> _GIVEN TASK_
Reproduce everything from the line containing "Task: Click the Time and Locale globe icon" down to the line containing "[x=1290, y=128]", swapping "Magazines" for "Newspapers" and leaving all else unchanged.

------ MATERIAL SUPPLIED

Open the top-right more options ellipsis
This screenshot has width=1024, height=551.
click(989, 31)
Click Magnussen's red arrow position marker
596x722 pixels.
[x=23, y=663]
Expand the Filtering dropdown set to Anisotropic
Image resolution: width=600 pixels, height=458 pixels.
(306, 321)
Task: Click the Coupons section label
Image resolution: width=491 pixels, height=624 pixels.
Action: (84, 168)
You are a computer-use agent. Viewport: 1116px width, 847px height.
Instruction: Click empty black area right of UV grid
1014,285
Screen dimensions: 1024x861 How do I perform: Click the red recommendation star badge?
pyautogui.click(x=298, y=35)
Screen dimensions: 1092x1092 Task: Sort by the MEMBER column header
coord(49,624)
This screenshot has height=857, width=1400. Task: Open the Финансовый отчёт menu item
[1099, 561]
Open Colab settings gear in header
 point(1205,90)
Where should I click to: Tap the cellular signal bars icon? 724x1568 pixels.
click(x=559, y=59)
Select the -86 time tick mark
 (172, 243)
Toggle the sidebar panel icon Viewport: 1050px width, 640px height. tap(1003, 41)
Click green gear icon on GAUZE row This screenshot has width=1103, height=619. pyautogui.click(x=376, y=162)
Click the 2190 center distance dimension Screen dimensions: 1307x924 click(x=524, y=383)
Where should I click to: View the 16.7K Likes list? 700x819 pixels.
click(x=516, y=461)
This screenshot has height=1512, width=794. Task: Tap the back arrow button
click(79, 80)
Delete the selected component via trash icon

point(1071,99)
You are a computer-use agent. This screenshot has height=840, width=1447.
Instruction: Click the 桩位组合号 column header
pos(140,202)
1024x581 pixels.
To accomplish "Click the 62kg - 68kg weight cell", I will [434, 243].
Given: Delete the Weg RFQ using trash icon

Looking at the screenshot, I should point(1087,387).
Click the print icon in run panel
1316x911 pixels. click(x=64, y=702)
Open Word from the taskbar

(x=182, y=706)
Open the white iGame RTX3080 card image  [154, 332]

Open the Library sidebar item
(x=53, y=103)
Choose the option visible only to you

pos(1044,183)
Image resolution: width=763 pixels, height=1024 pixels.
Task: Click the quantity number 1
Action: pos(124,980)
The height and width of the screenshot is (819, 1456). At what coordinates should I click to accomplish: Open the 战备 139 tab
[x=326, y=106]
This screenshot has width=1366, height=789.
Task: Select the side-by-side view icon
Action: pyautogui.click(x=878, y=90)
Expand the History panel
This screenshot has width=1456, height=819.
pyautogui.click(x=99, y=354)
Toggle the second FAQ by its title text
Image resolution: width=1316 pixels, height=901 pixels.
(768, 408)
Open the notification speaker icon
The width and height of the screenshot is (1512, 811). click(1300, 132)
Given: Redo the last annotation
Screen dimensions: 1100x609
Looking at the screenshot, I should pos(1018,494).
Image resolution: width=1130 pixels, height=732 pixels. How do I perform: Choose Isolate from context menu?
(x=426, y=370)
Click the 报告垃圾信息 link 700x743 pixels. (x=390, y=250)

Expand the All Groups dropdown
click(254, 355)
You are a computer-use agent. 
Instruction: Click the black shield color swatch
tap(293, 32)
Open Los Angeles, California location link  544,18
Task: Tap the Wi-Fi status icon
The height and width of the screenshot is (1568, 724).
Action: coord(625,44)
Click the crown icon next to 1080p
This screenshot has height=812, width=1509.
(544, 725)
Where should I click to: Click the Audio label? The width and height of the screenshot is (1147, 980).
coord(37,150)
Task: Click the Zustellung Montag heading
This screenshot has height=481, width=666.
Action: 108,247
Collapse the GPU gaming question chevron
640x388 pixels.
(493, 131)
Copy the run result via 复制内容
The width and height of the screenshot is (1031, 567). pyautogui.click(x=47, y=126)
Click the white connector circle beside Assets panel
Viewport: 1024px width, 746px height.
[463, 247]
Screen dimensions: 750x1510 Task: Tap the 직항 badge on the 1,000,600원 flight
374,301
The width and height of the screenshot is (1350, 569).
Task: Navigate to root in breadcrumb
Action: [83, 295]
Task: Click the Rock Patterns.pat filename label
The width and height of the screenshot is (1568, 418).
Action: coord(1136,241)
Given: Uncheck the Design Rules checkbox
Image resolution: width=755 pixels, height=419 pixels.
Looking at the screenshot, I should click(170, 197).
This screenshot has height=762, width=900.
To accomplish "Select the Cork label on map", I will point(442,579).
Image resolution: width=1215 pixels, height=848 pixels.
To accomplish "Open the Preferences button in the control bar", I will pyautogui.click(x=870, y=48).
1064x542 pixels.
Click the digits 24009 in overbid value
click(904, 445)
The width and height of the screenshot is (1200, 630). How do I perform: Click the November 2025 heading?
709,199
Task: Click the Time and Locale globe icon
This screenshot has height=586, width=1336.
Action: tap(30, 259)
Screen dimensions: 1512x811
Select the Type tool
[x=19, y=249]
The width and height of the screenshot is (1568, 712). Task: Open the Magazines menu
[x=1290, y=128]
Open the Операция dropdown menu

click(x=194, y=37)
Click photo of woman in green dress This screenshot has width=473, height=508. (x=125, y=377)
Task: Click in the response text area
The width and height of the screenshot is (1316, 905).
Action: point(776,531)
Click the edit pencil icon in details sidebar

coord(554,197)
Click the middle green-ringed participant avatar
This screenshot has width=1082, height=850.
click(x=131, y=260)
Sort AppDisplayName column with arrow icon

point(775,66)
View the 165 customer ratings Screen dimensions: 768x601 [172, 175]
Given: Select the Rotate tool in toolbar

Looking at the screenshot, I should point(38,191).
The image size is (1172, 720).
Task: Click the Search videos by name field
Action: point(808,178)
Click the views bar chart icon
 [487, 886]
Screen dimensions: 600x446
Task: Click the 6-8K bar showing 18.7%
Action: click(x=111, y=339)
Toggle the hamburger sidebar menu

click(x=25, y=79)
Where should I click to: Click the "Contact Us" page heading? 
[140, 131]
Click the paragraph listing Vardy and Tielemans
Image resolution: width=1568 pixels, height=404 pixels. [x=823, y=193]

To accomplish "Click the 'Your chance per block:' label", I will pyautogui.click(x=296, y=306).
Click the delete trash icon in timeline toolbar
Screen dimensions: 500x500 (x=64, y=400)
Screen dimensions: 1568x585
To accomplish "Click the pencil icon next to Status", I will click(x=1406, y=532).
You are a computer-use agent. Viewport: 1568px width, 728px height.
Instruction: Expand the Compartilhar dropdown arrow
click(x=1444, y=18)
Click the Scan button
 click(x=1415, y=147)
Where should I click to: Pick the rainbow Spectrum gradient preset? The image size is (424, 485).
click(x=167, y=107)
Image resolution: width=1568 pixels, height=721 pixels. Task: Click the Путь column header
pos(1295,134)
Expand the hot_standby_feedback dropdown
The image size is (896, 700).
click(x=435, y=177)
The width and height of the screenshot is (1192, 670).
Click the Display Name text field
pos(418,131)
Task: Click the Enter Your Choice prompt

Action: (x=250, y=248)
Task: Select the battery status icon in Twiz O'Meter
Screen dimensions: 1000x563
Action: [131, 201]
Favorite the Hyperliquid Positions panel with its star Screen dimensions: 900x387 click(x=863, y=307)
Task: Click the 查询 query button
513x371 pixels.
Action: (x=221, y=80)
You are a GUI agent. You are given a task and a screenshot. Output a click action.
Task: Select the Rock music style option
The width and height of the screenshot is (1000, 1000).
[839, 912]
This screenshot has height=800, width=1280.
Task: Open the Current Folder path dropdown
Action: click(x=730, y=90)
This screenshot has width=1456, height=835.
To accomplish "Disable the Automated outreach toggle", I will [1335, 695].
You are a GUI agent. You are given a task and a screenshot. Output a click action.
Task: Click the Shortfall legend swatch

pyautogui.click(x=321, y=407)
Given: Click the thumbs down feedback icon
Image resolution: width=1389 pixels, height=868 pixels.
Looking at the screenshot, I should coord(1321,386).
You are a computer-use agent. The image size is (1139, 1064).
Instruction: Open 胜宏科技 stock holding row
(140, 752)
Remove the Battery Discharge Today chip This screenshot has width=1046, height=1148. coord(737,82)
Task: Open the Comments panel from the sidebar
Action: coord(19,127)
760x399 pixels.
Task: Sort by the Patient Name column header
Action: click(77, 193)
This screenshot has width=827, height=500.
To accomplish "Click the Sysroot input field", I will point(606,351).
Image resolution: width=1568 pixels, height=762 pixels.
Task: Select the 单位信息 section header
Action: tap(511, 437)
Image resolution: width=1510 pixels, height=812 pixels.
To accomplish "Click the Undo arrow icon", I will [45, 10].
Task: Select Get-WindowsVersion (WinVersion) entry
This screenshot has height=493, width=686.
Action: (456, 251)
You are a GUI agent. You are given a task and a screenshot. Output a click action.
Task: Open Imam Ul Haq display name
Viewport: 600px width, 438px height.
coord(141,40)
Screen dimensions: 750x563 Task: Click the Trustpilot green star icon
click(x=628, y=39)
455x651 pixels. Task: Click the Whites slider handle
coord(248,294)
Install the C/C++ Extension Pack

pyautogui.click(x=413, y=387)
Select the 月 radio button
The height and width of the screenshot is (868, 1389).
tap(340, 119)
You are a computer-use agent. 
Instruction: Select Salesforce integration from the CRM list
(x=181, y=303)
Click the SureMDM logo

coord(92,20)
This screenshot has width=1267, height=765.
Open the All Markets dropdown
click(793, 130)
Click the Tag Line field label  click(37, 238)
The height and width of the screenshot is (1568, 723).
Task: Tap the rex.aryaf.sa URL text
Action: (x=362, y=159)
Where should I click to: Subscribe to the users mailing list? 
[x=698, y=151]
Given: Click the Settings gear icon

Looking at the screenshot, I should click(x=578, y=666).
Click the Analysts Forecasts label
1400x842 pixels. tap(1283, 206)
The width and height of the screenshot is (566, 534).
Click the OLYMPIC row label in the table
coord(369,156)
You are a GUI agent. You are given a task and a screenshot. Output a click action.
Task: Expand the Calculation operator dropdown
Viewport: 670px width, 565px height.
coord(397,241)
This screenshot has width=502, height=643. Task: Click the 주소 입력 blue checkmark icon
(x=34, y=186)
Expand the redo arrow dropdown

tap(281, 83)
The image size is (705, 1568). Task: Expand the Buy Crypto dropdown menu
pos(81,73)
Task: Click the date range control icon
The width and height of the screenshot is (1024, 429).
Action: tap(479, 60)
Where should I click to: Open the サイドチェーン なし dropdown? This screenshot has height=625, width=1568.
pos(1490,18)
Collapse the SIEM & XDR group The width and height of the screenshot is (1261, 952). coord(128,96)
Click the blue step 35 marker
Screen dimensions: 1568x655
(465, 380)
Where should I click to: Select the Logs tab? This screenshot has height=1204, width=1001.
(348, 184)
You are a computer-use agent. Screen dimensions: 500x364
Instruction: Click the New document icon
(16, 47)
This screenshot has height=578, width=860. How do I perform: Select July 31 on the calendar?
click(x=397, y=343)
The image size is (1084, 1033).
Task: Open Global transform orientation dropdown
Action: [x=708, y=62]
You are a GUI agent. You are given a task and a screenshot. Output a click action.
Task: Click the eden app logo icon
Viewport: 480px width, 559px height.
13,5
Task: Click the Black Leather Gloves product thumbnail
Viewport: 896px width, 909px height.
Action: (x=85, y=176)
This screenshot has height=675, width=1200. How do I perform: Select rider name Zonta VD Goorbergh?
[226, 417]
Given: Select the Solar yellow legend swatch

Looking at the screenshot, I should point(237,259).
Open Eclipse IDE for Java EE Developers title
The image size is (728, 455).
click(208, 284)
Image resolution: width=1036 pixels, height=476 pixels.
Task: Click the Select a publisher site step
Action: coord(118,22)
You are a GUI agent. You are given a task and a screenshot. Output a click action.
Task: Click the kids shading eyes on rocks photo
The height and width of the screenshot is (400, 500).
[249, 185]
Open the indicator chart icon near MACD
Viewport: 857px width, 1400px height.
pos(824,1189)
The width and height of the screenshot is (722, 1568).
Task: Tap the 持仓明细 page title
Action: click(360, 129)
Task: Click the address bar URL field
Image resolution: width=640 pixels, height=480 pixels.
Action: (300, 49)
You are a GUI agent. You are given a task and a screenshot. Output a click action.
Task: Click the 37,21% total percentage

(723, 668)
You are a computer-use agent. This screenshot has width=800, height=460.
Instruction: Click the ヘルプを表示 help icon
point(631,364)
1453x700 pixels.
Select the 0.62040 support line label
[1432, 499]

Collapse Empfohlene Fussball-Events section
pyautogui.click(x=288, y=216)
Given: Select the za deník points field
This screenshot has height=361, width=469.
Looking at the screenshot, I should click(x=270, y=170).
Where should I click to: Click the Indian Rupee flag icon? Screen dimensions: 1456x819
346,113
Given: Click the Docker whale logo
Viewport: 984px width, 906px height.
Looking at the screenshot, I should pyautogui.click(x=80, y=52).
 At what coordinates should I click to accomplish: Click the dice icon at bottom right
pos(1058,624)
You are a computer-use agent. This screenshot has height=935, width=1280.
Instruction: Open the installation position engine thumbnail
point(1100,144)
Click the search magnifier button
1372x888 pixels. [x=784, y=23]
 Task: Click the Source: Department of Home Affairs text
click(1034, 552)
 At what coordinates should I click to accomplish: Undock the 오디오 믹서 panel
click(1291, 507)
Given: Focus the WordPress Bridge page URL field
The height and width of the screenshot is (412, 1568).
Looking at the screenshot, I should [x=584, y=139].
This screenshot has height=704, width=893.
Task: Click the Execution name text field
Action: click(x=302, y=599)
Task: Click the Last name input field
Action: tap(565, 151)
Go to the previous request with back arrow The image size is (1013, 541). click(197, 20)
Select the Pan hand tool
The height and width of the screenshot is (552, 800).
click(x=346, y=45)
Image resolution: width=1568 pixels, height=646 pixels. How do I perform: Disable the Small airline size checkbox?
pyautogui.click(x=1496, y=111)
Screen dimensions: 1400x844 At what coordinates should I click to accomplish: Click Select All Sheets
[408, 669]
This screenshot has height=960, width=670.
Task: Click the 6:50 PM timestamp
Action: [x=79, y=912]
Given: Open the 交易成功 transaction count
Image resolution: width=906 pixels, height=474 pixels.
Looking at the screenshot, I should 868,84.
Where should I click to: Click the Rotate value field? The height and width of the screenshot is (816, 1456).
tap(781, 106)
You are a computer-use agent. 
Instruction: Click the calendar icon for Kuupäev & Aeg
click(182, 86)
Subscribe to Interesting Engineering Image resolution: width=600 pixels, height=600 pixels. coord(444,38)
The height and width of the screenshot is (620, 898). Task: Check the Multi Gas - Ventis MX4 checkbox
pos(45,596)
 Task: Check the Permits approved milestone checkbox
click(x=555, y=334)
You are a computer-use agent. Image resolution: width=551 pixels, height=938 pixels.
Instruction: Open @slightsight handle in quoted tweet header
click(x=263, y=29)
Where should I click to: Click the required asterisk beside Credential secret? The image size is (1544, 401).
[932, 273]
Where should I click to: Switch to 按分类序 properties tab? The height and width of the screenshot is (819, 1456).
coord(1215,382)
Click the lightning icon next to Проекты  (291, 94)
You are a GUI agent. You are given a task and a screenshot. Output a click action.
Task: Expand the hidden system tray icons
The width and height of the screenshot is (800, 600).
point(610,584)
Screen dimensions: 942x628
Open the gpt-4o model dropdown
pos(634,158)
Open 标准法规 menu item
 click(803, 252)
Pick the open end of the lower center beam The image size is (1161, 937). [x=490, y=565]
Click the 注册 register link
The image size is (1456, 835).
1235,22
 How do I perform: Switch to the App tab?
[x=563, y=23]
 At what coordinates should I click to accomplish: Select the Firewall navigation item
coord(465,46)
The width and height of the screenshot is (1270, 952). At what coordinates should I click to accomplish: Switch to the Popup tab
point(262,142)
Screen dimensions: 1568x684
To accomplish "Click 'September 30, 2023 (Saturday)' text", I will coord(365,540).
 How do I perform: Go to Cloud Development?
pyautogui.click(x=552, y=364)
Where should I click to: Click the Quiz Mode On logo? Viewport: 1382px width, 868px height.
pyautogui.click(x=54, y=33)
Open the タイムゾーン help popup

------------

> _SOLUTION FOR THIS PROBLEM_
Task: Click the Time and Locale globe icon
This screenshot has height=586, width=1336.
Action: tap(30, 259)
Screen dimensions: 1512x811
Select the Type tool
[x=19, y=249]
The width and height of the screenshot is (1568, 712). Task: Open the Newspapers menu
[x=1290, y=128]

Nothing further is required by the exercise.